Ludivine Joinnot

Ludivine Joinnot vit à Charleroi où elle est née en 1979.

Notes de charbon, L’Ail des ours, 2026.

« Mes racines m’obsèdent / territoire de souvenance / maintes fois foulé / pas de regrets pas de remords / plutôt flashs sur / la photo aux bord brûlés ».
La poésie est forme privilégiée pour ces vagabondages en « territoire de souvenance », ces réminiscences qui telles « les empreintes de café se font tenaces ». Les poèmes font revivre un nous qui est d’abord un groupe d’enfants ayant grandi dans le même bassin minier de Belgique, dans les mêmes paysages de haldes, de fouilles, de friches, de roselières, de zones de combustions et de quartiers de maisons jumelles identiques. Ils en ont goûté la vie sociale, « quand noircit le charbon / près du bassin houiller / la fraternité / les fêtes interminables ».
Mobile, ce nous identifie aussi les mineurs eux-mêmes dans la rudesse de leur labeur (« nous résistons / travaillons encore et encore / faisons refaisons mille fois / les mêmes gestes »), dans leur quotidien, dans ces « jours où rien ne se passait », dans leurs solidarités aussi. Solidaire de ce nous, le je ne fait d’ailleurs que de rares apparitions.

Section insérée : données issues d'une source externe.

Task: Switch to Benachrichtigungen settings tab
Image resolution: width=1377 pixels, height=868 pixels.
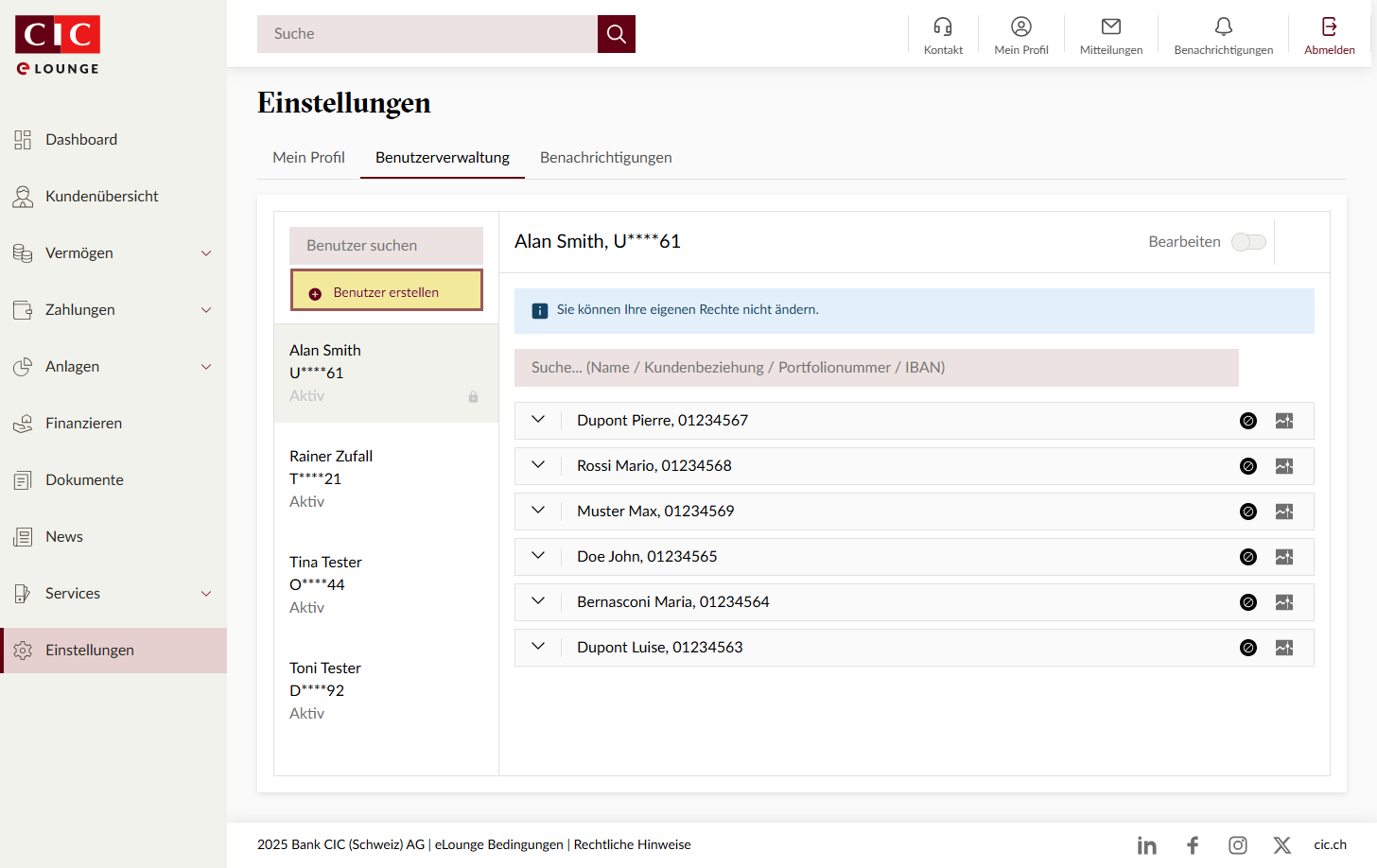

Se devine une fierté d’être de ce territoire: « nous trouvons la source / de nous particularités / au pied des terrils ».
Ouvertes sur une question à la fin du premier poème (« que savons-nous des couleurs / sur la palette des siècles? »), ces Notes de charbon s’achèvent sur un doute qui questionne le moyen: « le silence se vit-il mieux dans le poème? ».

Ludivine Joinnot, Notes de charbon, L’Ail des ours, 2026.